Your guide to doing business in Malta
Malta is a European island nation situated in the Mediterranean Sea around 50 miles off the southern coast of Italy, and 176 miles off the eastern coast of Tunisia. One of the smallest countries in the world, Malta is a historically important trading destination thanks to its strategic location between Europe, North Africa, and the Middle East. Malta’s economy relies on international shipping and transportation, but its biggest industries include IT, communications technology, pharmaceuticals, and manufacturing. The tourism industry is also a particularly important contributor to the Maltese economy, attracting almost 2 million visitors per year and accounting for around 12% of the country’s $14.65 billion GDP. Malta is a parliamentary republic with a relatively high standard of living and is a member of the Commonwealth of Nations, the United Nations, and the European Union. In 2019, Malta was ranked 88 on the World Bank’s Ease of Doing Business Survey.
The government of Malta is eager to encourage and attract foreign investment. In particular, the government is seeking to attract high, value-added capital intensive and high technology industries - with special preference given to manufacturing businesses. The Malta Enterprise Corporation (MEC) plans and promotes industrial development in Malta, dealing with inquiries and evaluating applications for tax relief and other business incentives.
It is not necessary to establish a Legal Entity in Malta in order to process payroll. Instead, businesses may register as Private Employers. Employers that choose to set up in Malta as a Private Employer should consider the following:
Banking hours in Malta are usually Monday to Friday between 8.30 a.m. and 12.30 p.m. Most banks are open until 12.00 p.m. on Saturdays.
Payments can be made to employees via cheque, direct deposit, and cash. The Maltese authorities can be paid by cheque and direct deposit.
The working week in Malta runs from Monday to Friday and, as a rule, employees may work a maximum of 40 hours per week. Overtime is permitted but only up to 8 hours per week. Overtime hours over and beyond 8 hours per week are permitted but only if an employee agrees to the arrangement in writing.
Full Name: Republic of Malta
Population: 525,285 (2020)
Primary Language: Maltese, English
Main Religion: Christianity
Monetary unit: Euro
Main exports: Machinery and transport equipment
GNI per capita: US $30,765 (2020)
Internet domain: .mt
International Dialing Code: +356
Good morning Bonġu
Good evening Lejl it-tajjeb
Do you speak English? Titkellem bl-Ingliż?
Thank you Grazzi
The Tax Year in Malta runs from 1 January to 31 December.
An individual who is ordinarily resident and domiciled in Malta is subject to income tax on their worldwide income and taxable gains.

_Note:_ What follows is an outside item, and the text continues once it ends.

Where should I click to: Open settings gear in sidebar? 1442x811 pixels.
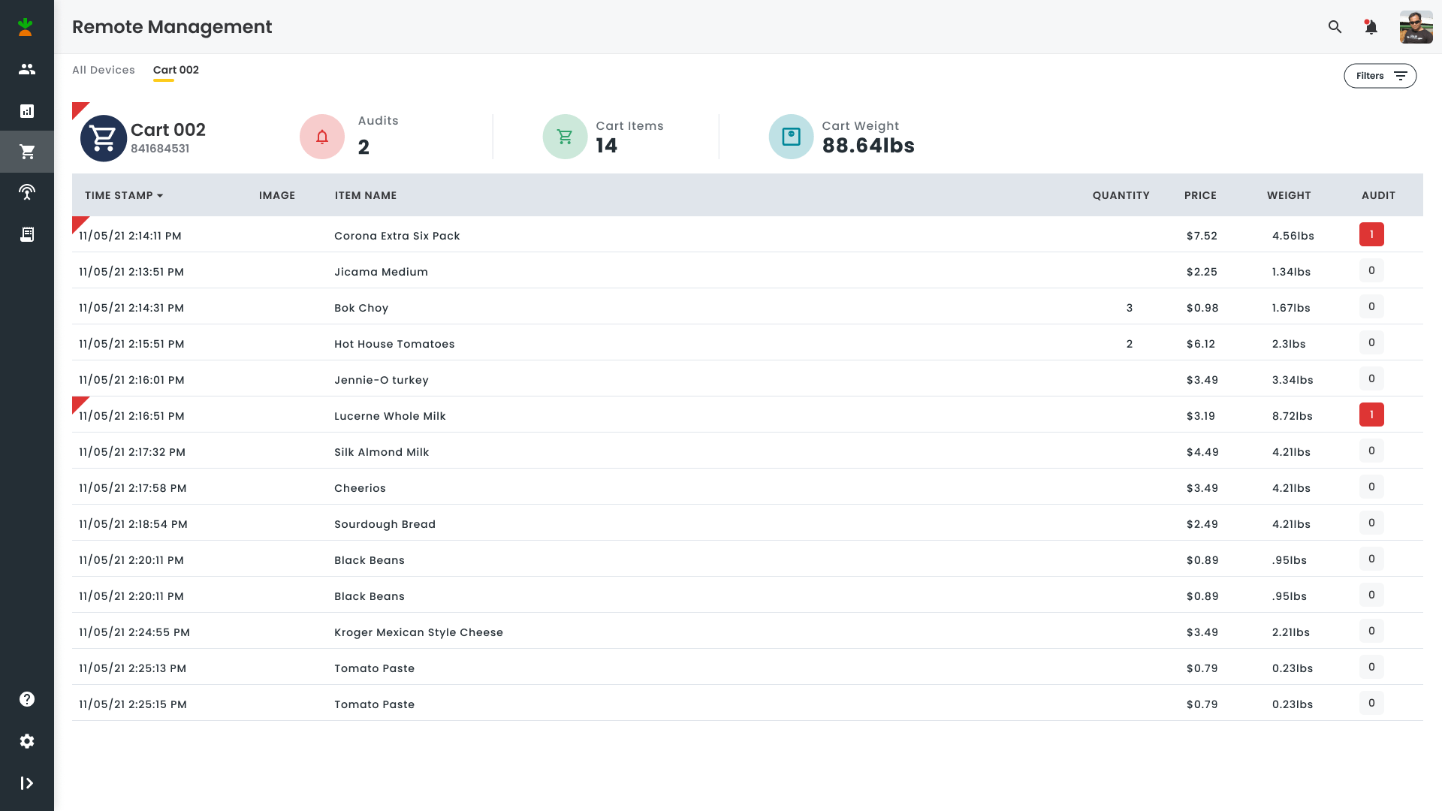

Taxable income refers to a person’s aggregate amount of income after allowable exemptions and deductions. Some of the major items included in an individual’s taxable income include:
Income tax in Malta is withheld from salaries under the final settlement system. Employers are required to deduct income tax from salaries/wages that are paid to their employees whether they are a resident or a non-resident.
Contributions are due by the end of the month and must be made using the appropriate form, which will include both tax and social security contributions. Contributions are usually paid online or by cheque to the Inland Revenue Department.

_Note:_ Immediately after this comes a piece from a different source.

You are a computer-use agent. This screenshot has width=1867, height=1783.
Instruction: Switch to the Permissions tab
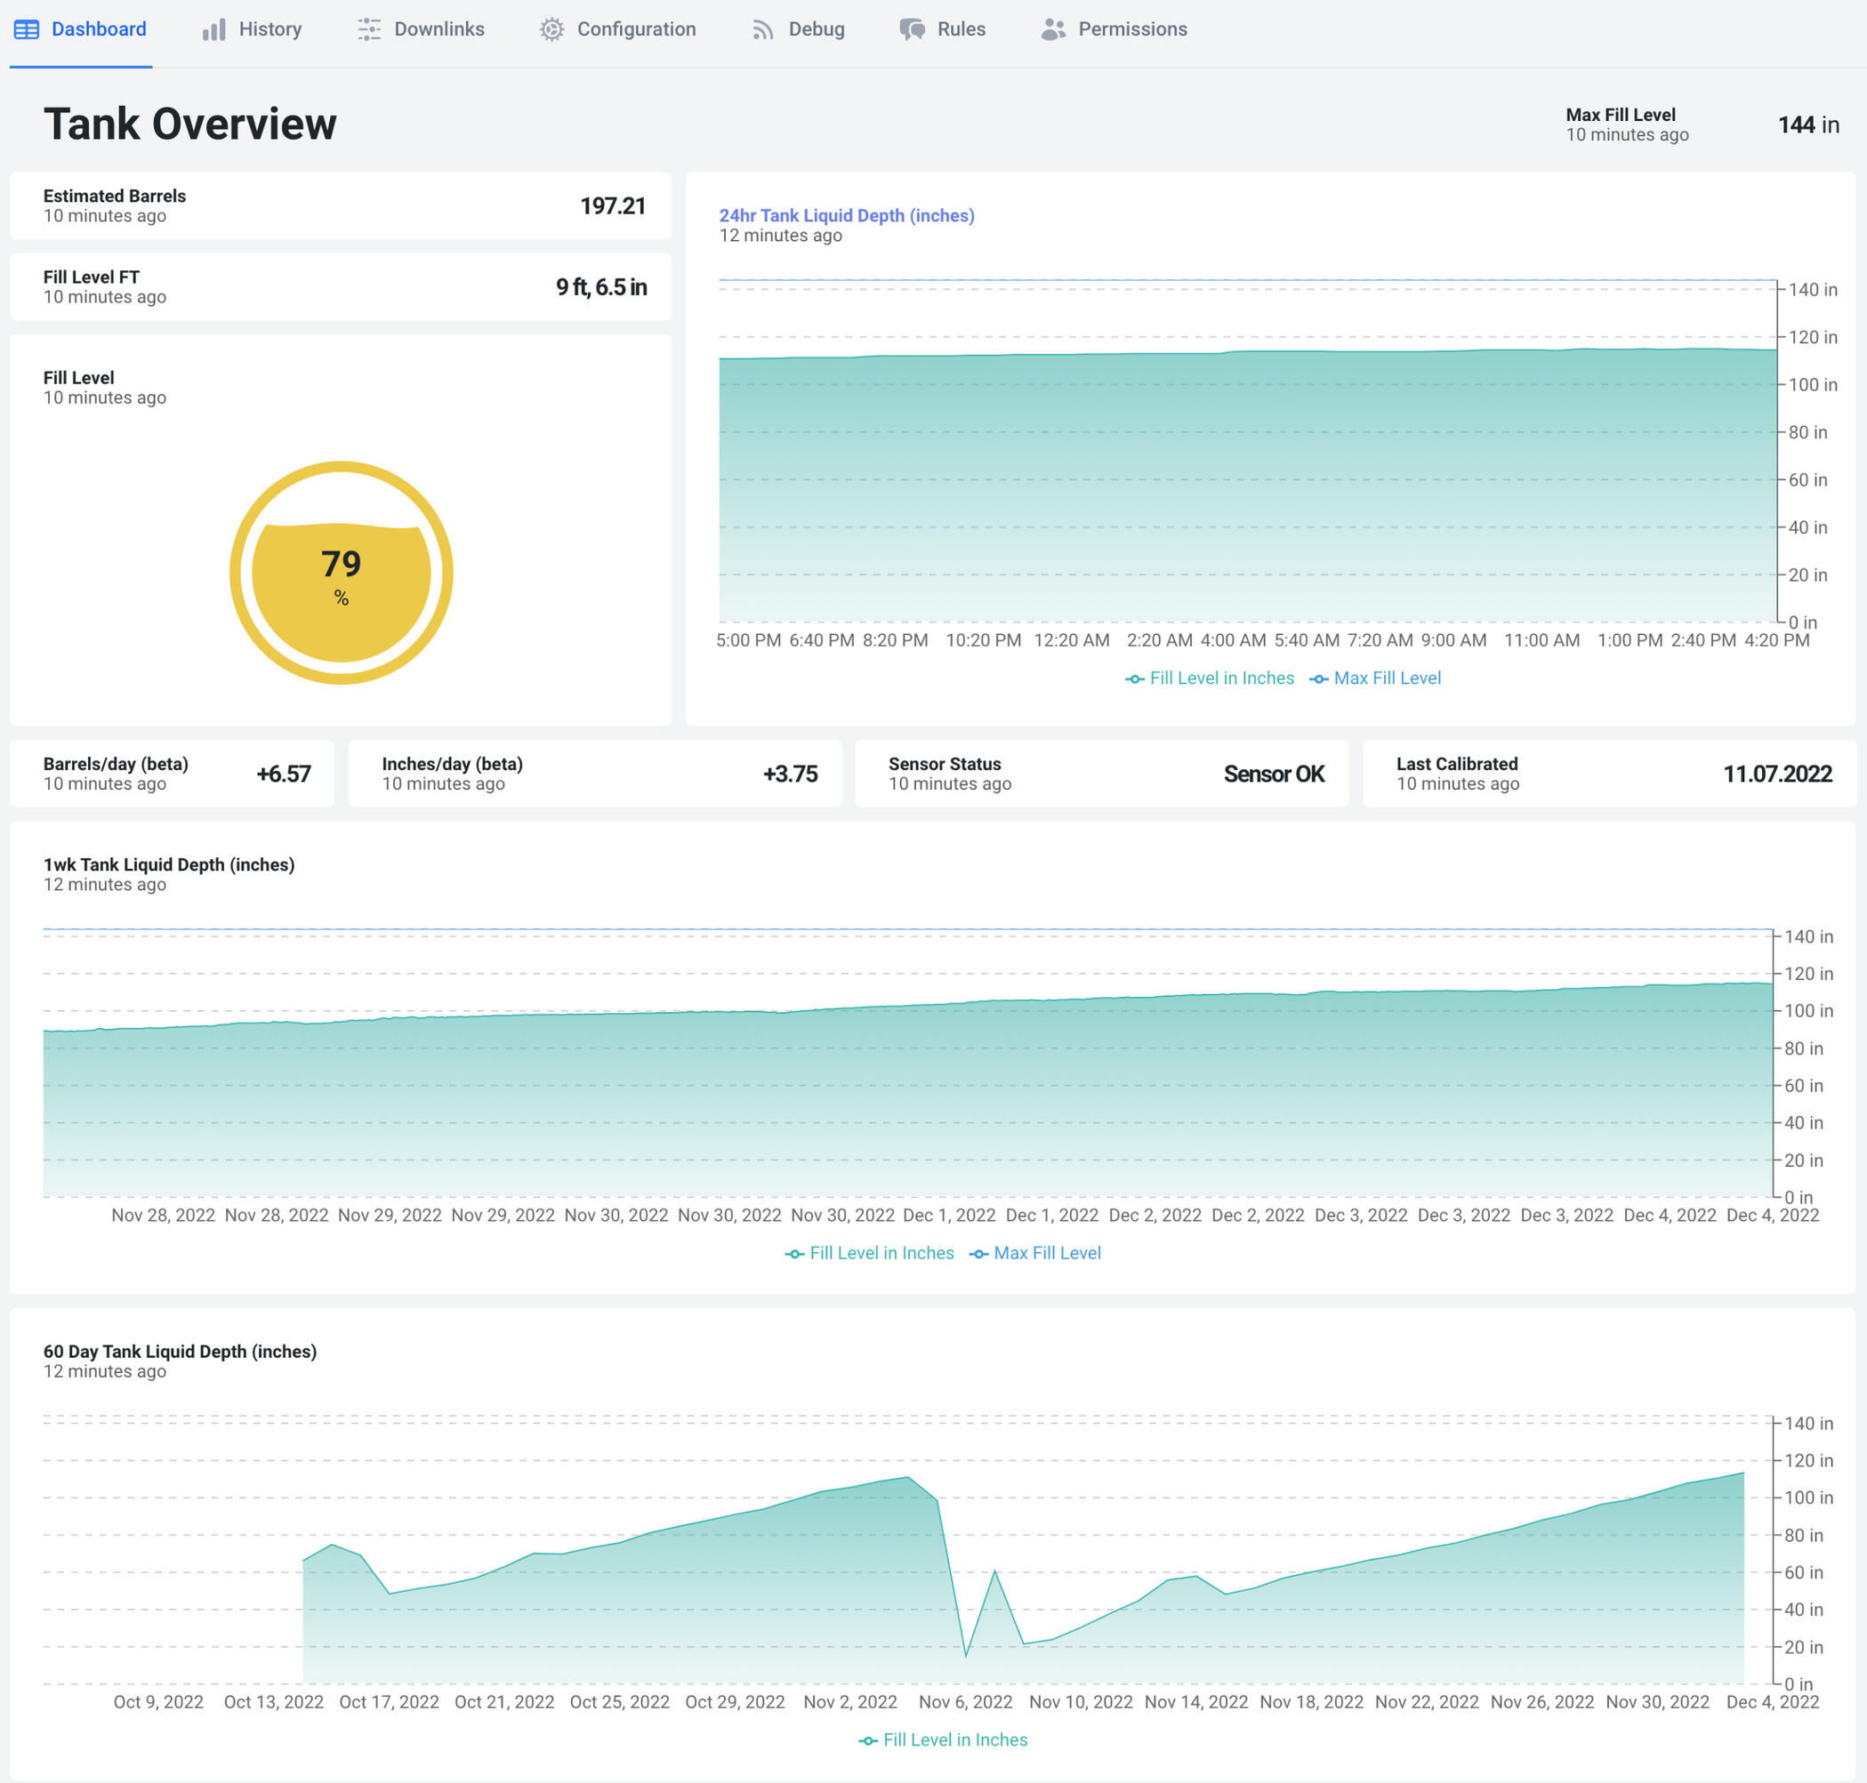[1114, 29]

Social security in Malta is compulsory for every employee between the ages of 16 and 65, including non-resident persons working in the country.
The Social Security Contribution rate is based on earnings derived from an employee’s basic weekly wage. The basic weekly wage does not include allowances, bonuses, and/or overtime earned in a particular week.

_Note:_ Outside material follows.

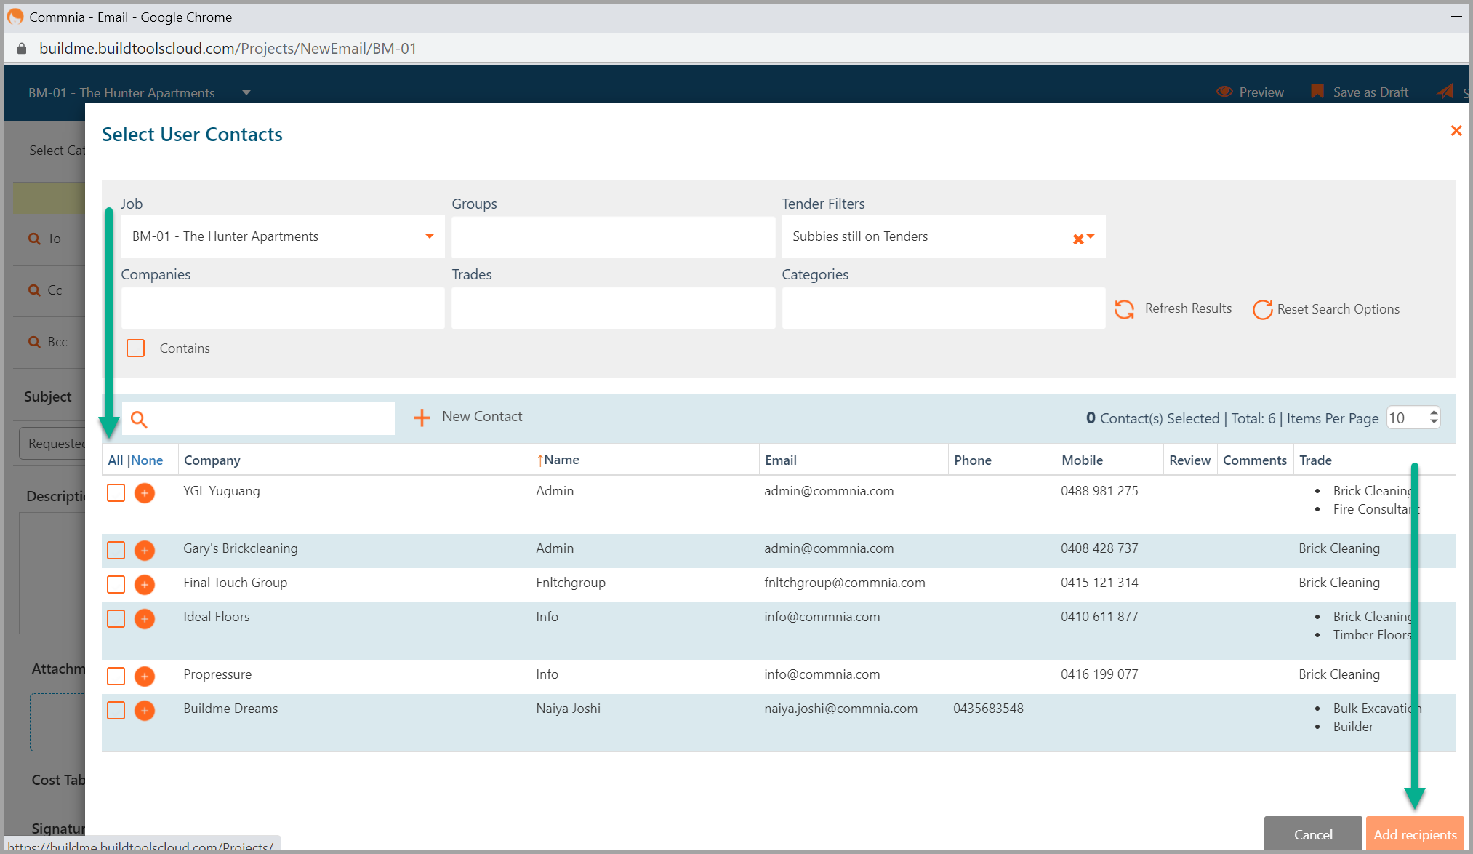This screenshot has height=854, width=1473.
Task: Click orange plus icon beside Ideal Floors
Action: point(145,619)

There are different classes of Social Security contributions in Malta. Social Security contributions by Employed persons are referred to as Class 1 Contributions and are paid by direct deductions from the same employees’ wages/salary. Under normal rules, employers contribute an equivalent amount to their employees’ social security, based on the amount that individual employees pay.
Part-time employees who work less than 40 hours per week and who earn less than the National Minimum (weekly) Wage can opt to have their share on social security contributions, paid at the rate of 10% of their basic weekly wage.
Income Tax and Social Security in Malta should be reported on the appropriate form (FS5) and must be submitted to the Inland Revenue Department by the end of the subsequent month.
Employers must report all tax and social security contributions on Form FS7. The form must be completed by employers annually and submitted to the Inland Revenue Department by the 15th of February of the following tax year.
Employers must provide employees with form FS3 which is an annual report summarizing all taxes and social security contributions paid throughout the year. Form FS3 is submitted to the Inland Revenue Department along with the FS7 and is also due on 15th February each year.
All new employees in Malta must be registered with the Maltese Inland Revenue Department and JOBSPLUS, the Employment and Training Department. New employees must be registered within 14 days of the engagement date.
Please see below for examples of information required for the new employee registration process. This list is not exhaustive.
JOBSPLUS must be informed of all terminations in Malta. In the case of expatriates, the Inland Revenue Department must be informed that the employee is leaving.
All termination documents and final salary payments must be made to the employee on the last day of employment.
It is legally acceptable in Malta to provide employees with online payslips.
Maltese law requires payroll reports to be kept for 10 years.